### Written problem:
Copy the data below word for word, leaving out the pictures.
• • •
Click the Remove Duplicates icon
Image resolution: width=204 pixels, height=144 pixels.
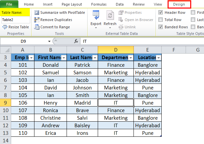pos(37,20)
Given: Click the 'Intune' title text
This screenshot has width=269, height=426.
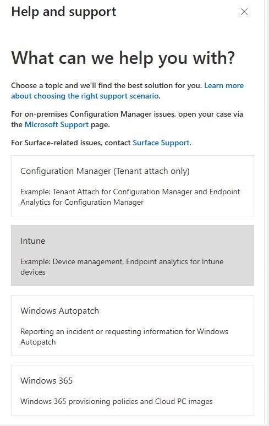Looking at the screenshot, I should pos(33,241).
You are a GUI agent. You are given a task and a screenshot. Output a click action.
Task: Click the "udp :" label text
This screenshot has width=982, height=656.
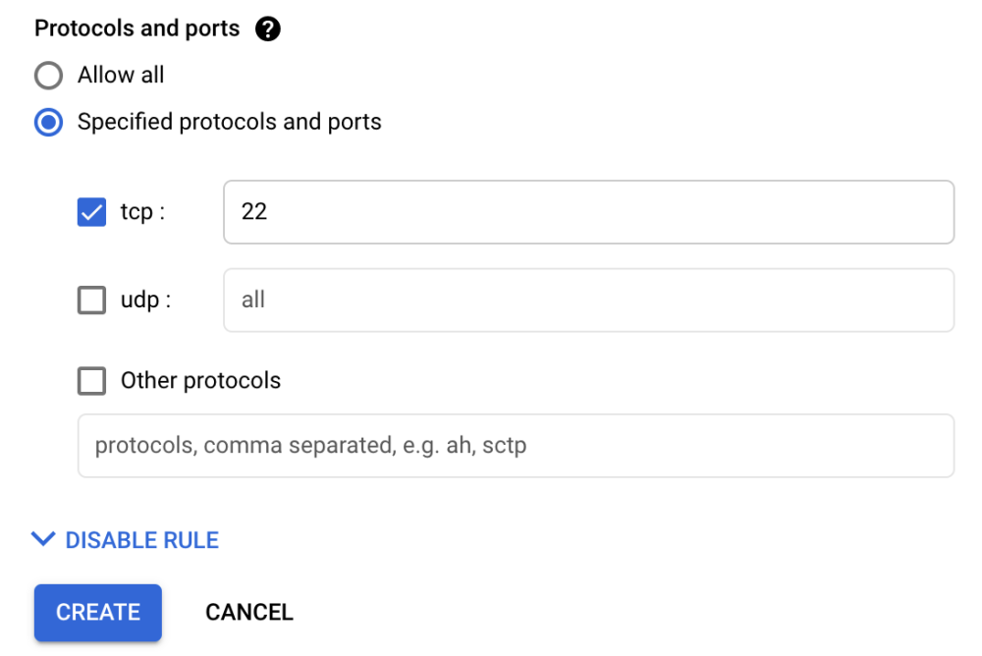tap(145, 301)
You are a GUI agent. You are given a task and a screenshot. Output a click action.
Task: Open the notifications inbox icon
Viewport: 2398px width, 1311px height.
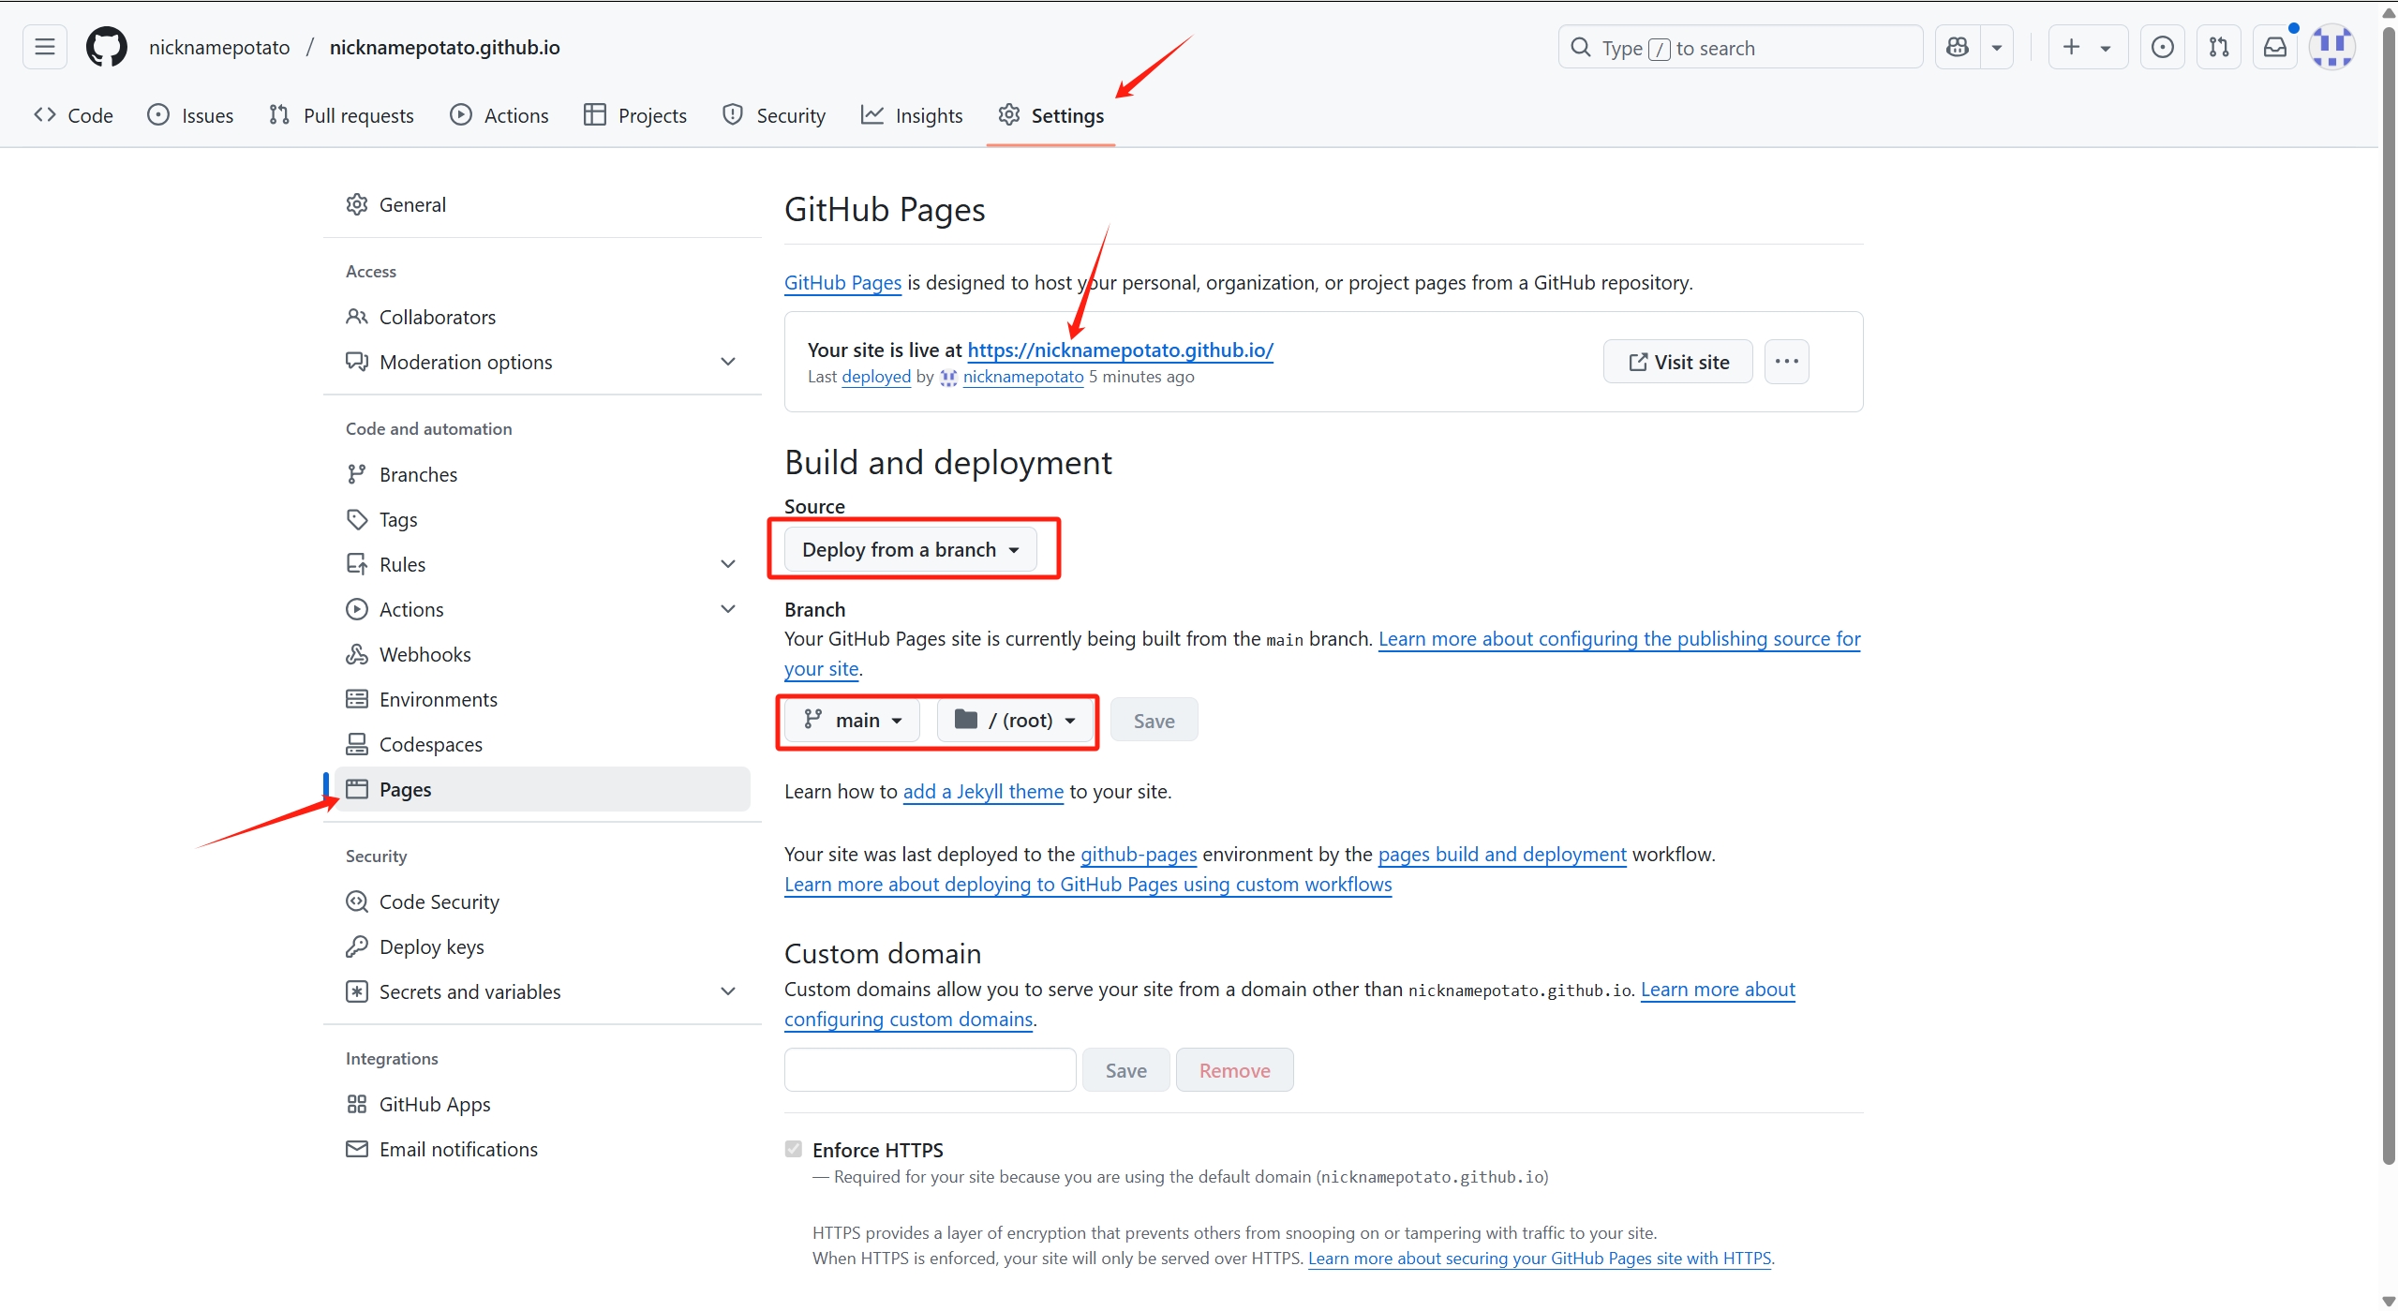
• • •
### Exercise response:
Click the Remove Duplicates icon
Image resolution: width=204 pixels, height=144 pixels.
pos(37,20)
Given: Click the 'Intune' title text
This screenshot has width=269, height=426.
Looking at the screenshot, I should pos(33,241).
You are a GUI agent. You are given a task and a screenshot. Output a click action.
Task: Click the "udp :" label text
This screenshot has width=982, height=656.
tap(145, 301)
You are a GUI agent. You are given a task and a screenshot. Output a click action.
Task: Open the notifications inbox icon
Viewport: 2398px width, 1311px height.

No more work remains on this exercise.